* LISTE DES CONSIGNES *
A) Dans l'article sur les tensions entre la Russie et les États-Unis, substituez « le Kremlin » à « Moscou » et reproduisez le passage allant de « Philippe Alcoy » jusqu'à « devrait être écartée. ».
B) Selon l'article sur les tensions entre la Russie et les États-Unis, pourquoi un conflit militaire à court terme entre ces deux pays paraît-il peu probable ? Répondez en une à trois phrases.
C) Prolongez l'article sur les tensions entre la Russie et les États-Unis à partir de sa dernière phrase.

Philippe Alcoy
Source: Révolution Permanente
Mardi dernier on apprenait dans la presse que la
Russie va renforcer son arsenal nucléaire avec 40 missiles
intercontinentaux. Cela fait suite à l’information révélée dans le New
York Times selon laquelle les Etats-Unis seraient prêts à installer de
l’armement lourd dans les pays baltes et dans d’autres pays d’Europe de
l’Est membres de l’OTAN. Déjà lors du défilé du 9 mai commémorant la
victoire de l’URSS sur le régime nazi, Moscou avait fait défiler ses nouveautés militaires.
Assiste-t-on à une partie de poker politico-militaire entre la Russie
et les Etats-Unis ou à une vraie escalade militariste qui préparerait
des évènements tragiques, y compris un conflit nucléaire ?
Aucune hypothèse ne devrait être écartée.
Cependant, pour l’instant, il semble peu probable que les Etats-Unis,
aussi bien que la Russie, envisagent de s’engager à court terme dans un
conflit militaire, aux conséquences imprévisibles. En effet, même si les
deux camps s’opposent ouvertement sur la crise ukrainienne, ainsi que
sur d’autres conflits, et malgré leurs intérêts contradictoires, ils se
voient objectivement forcés de collaborer sur d’autres terrains (la
lutte contre Daesh, le dossier du nucléaire iranien).

* DONNÉES ENREGISTRÉES *
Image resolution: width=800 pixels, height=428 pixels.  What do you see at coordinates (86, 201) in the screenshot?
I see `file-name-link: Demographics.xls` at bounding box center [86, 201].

* RÉPONSES PAR CONSIGNE *
A)
Philippe Alcoy
Source: Révolution Permanente
Mardi dernier on apprenait dans la presse que la
Russie va renforcer son arsenal nucléaire avec 40 missiles
intercontinentaux. Cela fait suite à l’information révélée dans le New
York Times selon laquelle les Etats-Unis seraient prêts à installer de
l’armement lourd dans les pays baltes et dans d’autres pays d’Europe de
l’Est membres de l’OTAN. Déjà lors du défilé du 9 mai commémorant la
victoire de l’URSS sur le régime nazi, le Kremlin avait fait défiler ses nouveautés militaires.
Assiste-t-on à une partie de poker politico-militaire entre la Russie
et les Etats-Unis ou à une vraie escalade militariste qui préparerait
des évènements tragiques, y compris un conflit nucléaire ?
Aucune hypothèse ne devrait être écartée.

B) Malgré leur opposition ouverte sur la crise ukrainienne et sur d'autres conflits, et malgré leurs intérêts contradictoires, les deux camps sont objectivement forcés de collaborer sur d'autres terrains. L'article cite la lutte contre Daesh et le dossier du nucléaire iranien.

C)
Cependant, aussi bien pour l’un que pour l’autre la
crise autour de l’Ukraine comporte des enjeux centraux. La Russie
cherche en effet à préserver ce qu’elle considère sa « zone
d’influence », dont l’Ukraine constitue une pièce centrale. C’est cela
qui explique sa détermination à garder le contrôle sur une partie au
moins du territoire ukrainien.
Les Etats-Unis, de leur côté, essayent parallèlement
de repousser le plus à l’Est possible la frontière de la « zone
d’influence » russe et de freiner l’avancée de la Russie dans certains
pays, notamment en Europe de l’Est et du Sud. En effet, en profitant de
la crise économique et politique que certains pays de la région
connaissent, Poutine tente de créer de nouvelles alliances géopolitiques
qui contrecarrent la progression que l’OTAN a effectuée dans la région
depuis la chute du Mur de Berlin et les vagues d’adhésion à l’Alliance
transatlantique, notamment en Pologne l’un des pays les plus
farouchement opposés à Moscou.
La déstabilisation politique qui secoue certains pays en Europe de l’Est
pose des risques pour les impérialistes et pour la Russie. En effet,
ces bouleversements sociopolitiques pourraient éventuellement amener au
pouvoir des fractions à même d’imposer certains changements dans le jeu
des alliances internationales entre pays. Ainsi, cette région redevient
un élément important pour les disputes géopolitiques des différentes
puissances.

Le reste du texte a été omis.